Concurrent iterable
This is an in-depth explanation of concurrent iterables. For simple usage examples, check out the "Getting started" page.
What is it?
A concurrent iterable, also known as a "concur iterable", is a lazy collection of values that can be iterated concurrently.
It is implemented as a function, represented by the ConcurIterable
type, that:
- Does nothing until it is called
- Takes a callback that processes each emitted value
- Returns a promise that resolves when every value has been handled or rejects when an error occurs
A concur iterable is effectively a cold push-based observable backed by some asynchronous operations.
How is it different from an AsyncIterable
?
An async iterable is neither concurrent nor push-based. It is sequential and pull-based.
For example, consider the following code:
import { asConcur, forEachConcur, mapConcur, pipe, rangeTo } from 'lfi'
const delay = ms => new Promise(resolve => setTimeout(resolve, ms))
const createConcurIterable = () =>
pipe(
rangeTo(0, 3),
asConcur,
mapConcur(() => delay(100)),
)
console.time(`concur iterable iteration`)
await forEachConcur(unused => console.log(`Iterated!`), createConcurIterable())
console.timeEnd(`concur iterable iteration`)
async function* createAsyncIterable() {
yield delay(100)
yield delay(100)
yield delay(100)
}
console.time(`async iterable iteration`)
for await (const unused of createAsyncIterable()) {
console.log(`Iterated!`)
}
console.timeEnd(`async iterable iteration`)

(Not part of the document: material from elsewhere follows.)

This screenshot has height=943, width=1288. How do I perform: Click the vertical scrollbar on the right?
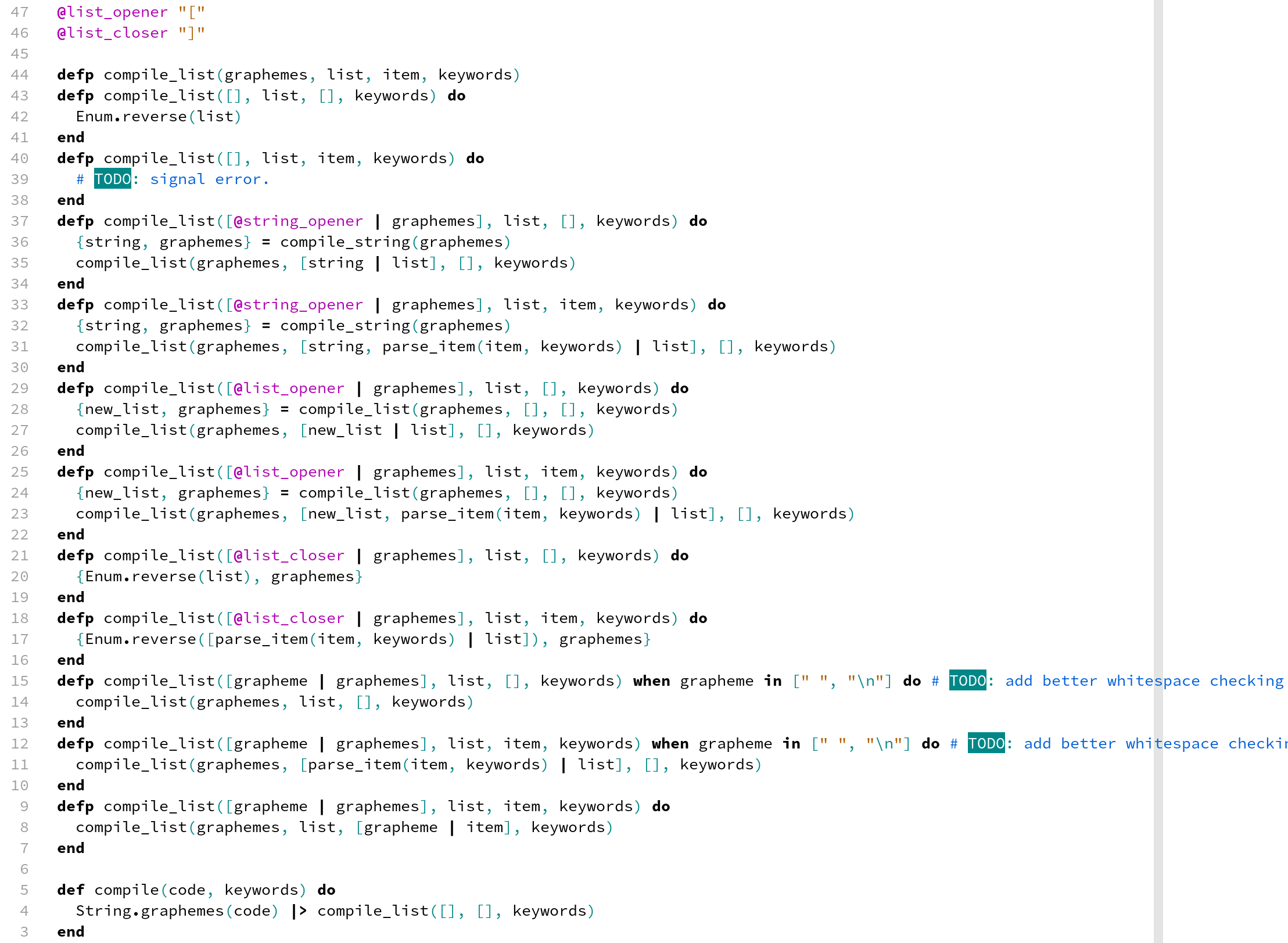pos(1158,465)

Iterating over the concur iterable takes just 100 milliseconds while iterating over the async iterable takes 300 milliseconds.
This is because the delay
calls are awaited sequentially in the async
iterable, and the
async generator
doesn't resume until the next time for await...of
calls
next()
on the async iterator. The caller is responsible for pulling the next value from
the iterator.
However, the delay
calls are awaited concurrently in the concur iterable. And
the caller is not responsible for pulling the next value. The concur iterable
pushes out values as fast as it can. This also means the iteration order of
concur iterables is not deterministic. It depends how quickly each value
progresses through the iterable's operations.

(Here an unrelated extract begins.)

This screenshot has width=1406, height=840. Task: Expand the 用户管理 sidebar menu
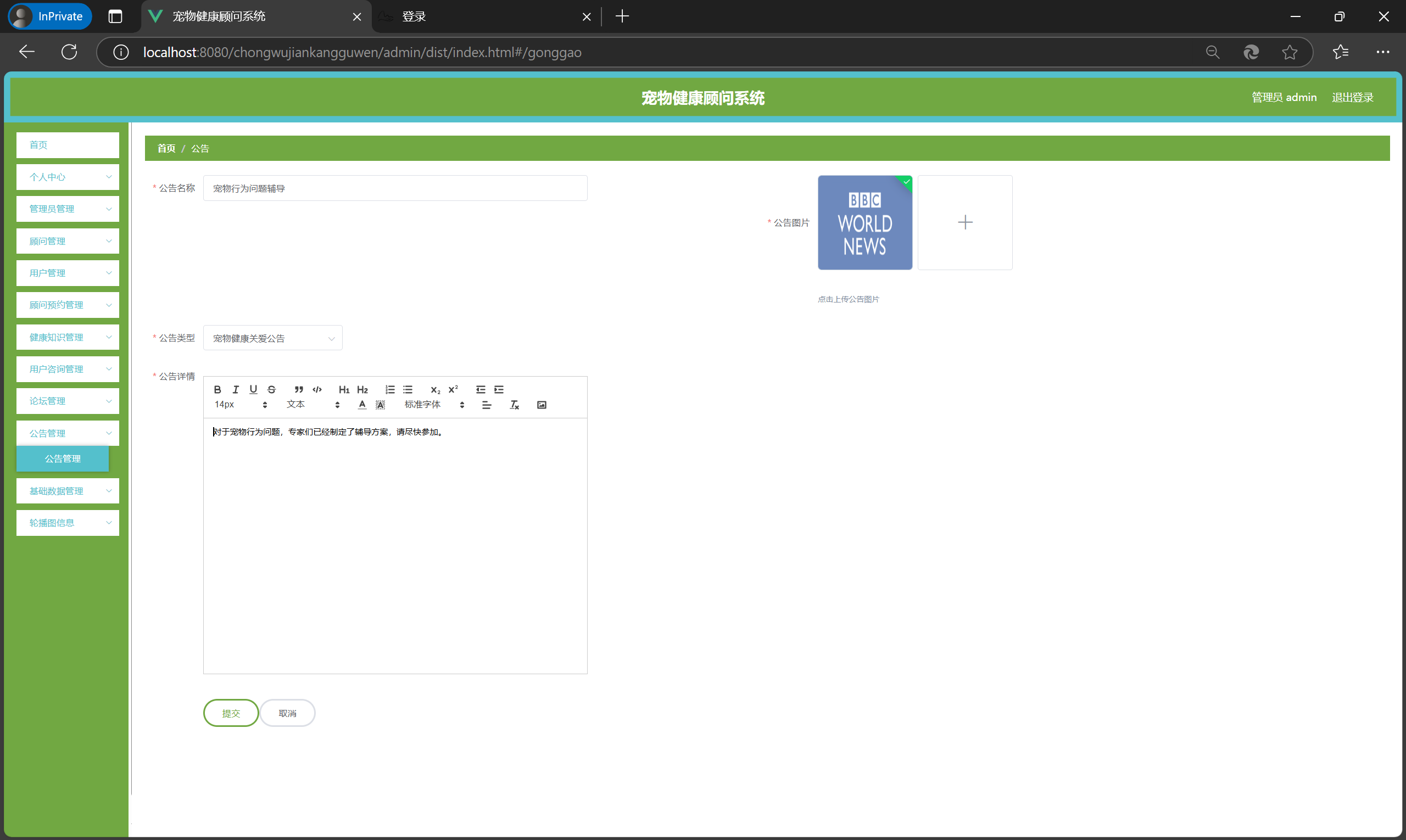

The async iterable protocol's behavior is a feature, not an oversight. Sequential iteration is required when the next value depends on previous values. Plus, pull-based iteration manages backpressure well. We can't always process values as quickly as they can be produced.
This is why lfi
exports functions for async iterables in addition to concur
iterables.
How is it different from chaining p-map
, p-filter
, and others?
Concur iterables are lazy, so they don't create an intermediate array for each operation:
import {
asConcur,
filterConcur,
mapConcur,
pipe,
reduceConcur,
toArray,
} from 'lfi'
import pFilter from 'p-filter'
import pMap from 'p-map'
// No intermediate arrays created
const finalArrayWithLfi = await pipe(
asConcur(someArray),
mapConcur(someFunction),
filterConcur(someOtherFunction),
// ...
// No processing happens until this call
reduceConcur(toArray()),
)
// N - 1 intermediate arrays created for N operations
const intermediateArray1 = await pMap(someFunction, someArray)
const intermediateArray2 = await pFilter(someOtherFunction, intermediateArray1)
// ...
const finalArrayWithoutLfi = await pMap(lastFunction, intermediateArrayN)

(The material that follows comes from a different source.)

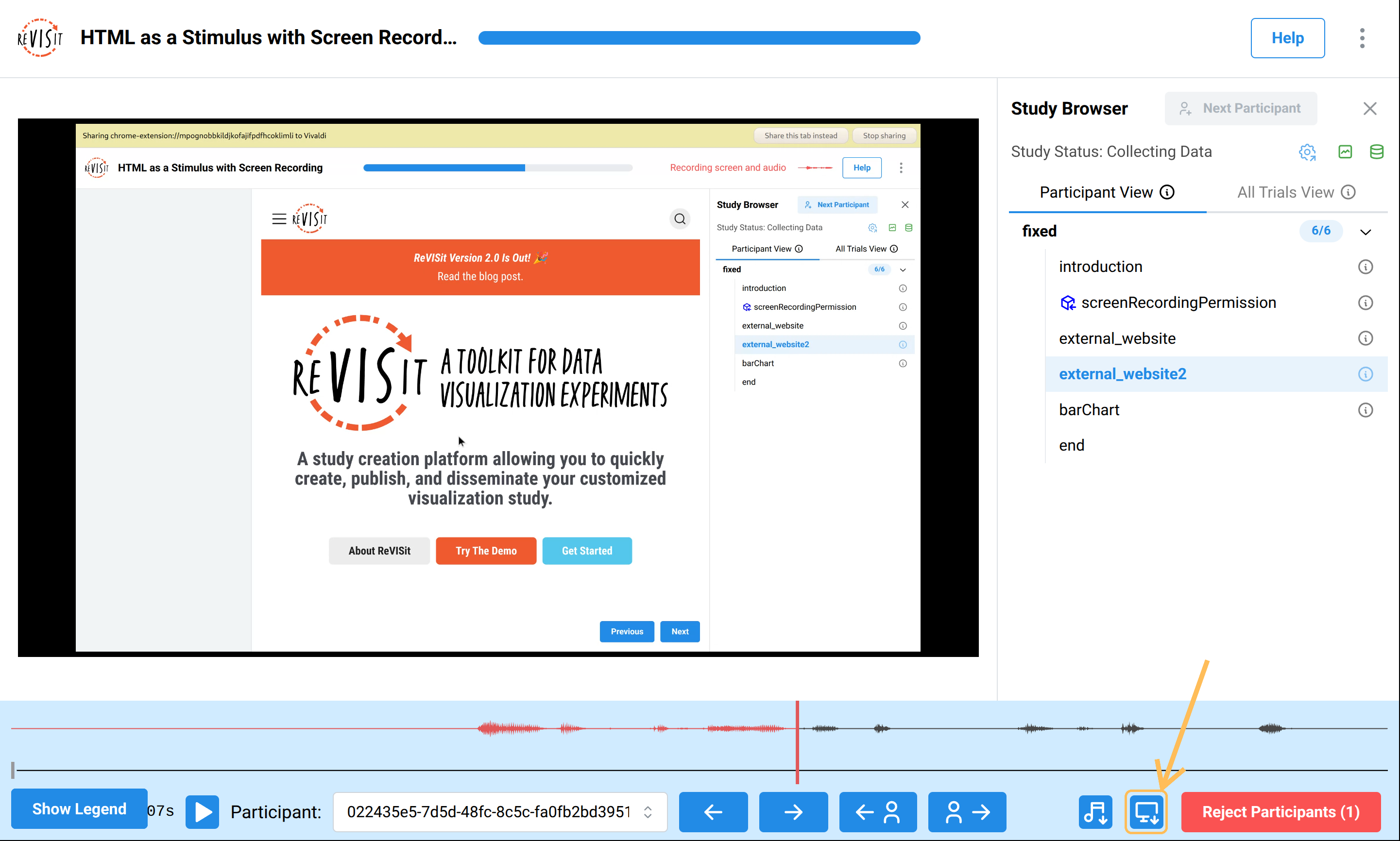
Task: Click the Help button
Action: [x=1287, y=38]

Concur iterables allow each item to flow through the operations independently of other items:
import {
asConcur,
filterConcur,
mapConcur,
pipe,
reduceConcur,
toArray,
} from 'lfi'
import pFilter from 'p-filter'
import pMap from 'p-map'
// Hypothetical delays for each item
const mapDelays = [5, 1, 1]
const filterDelays = [1, 1, 5]
const delay = ms => new Promise(resolve => setTimeout(resolve, ms))
const mapFn = i => delay(mapDelays[i] * 1000).then(() => i)
const filterFn = i => delay(filterDelays[i] * 1000).then(() => true)
// Takes 6 seconds! Each item flows through the operations independently of other items
console.time(`with lfi`)
const withLfi = await pipe(
asConcur([0, 1, 2]),
mapConcur(mapFn),
filterConcur(filterFn),
reduceConcur(toArray()),
)
console.timeEnd(`with lfi`)
// Takes 10 seconds! The first item is a bottleneck because `p-map` waits for all callbacks
console.time(`without lfi`)
const withoutLfi = await pFilter(await pMap([0, 1, 2], mapFn), filterFn)
console.timeEnd(`without lfi`)
p-map
, p-filter
, and others are still great lightweight utilities suitable
for many use cases.
How does it work?
The asConcur
function constructs a concur iterable from a sync iterable. Here
is a simplified implementation:
const asConcur = iterable => apply =>
Promise.all(Array.from(iterable, value => apply(value)))
The implementation returns a function that calls the apply
callback for each
value in the iterable and returns a promise that resolves once all values have
been processed, all while accounting for any async processing in apply
.
We can iterate over concur iterables:
import { asConcur } from 'lfi'
const concurIterable = asConcur([`sleep`, `climb`, `eat`])
await concurIterable(console.log)
//=> sleep
//=> climb
//=> eat
We can manually filter and map them:
import { asConcur } from 'lfi'
const concurIterable = asConcur([`sleep`, `climb`, `eat`])
const transformedConcurIterable = apply =>
concurIterable(async verb => {
const [adjective] = await (
await fetch(`https://random-word-form.herokuapp.com/random/adjective`)
).json()
if (adjective.length <= 5) {
// Too short!
return
}
await apply(`${adjective} ${verb}`)
})
await transformedConcurIterable(console.log)
Or we can use lfi
's functions to filter and map them!
import { asConcur, filterMapConcur, forEachConcur, pipe } from 'lfi'
await pipe(
asConcur([`sleep`, `climb`, `eat`]),
filterMapConcur(async verb => {
const [adjective] = await (
await fetch(`https://random-word-form.herokuapp.com/random/adjective`)
).json()
return adjective.length <= 5 ? null : `${adjective} ${verb}`
}),
forEachConcur(console.log),
)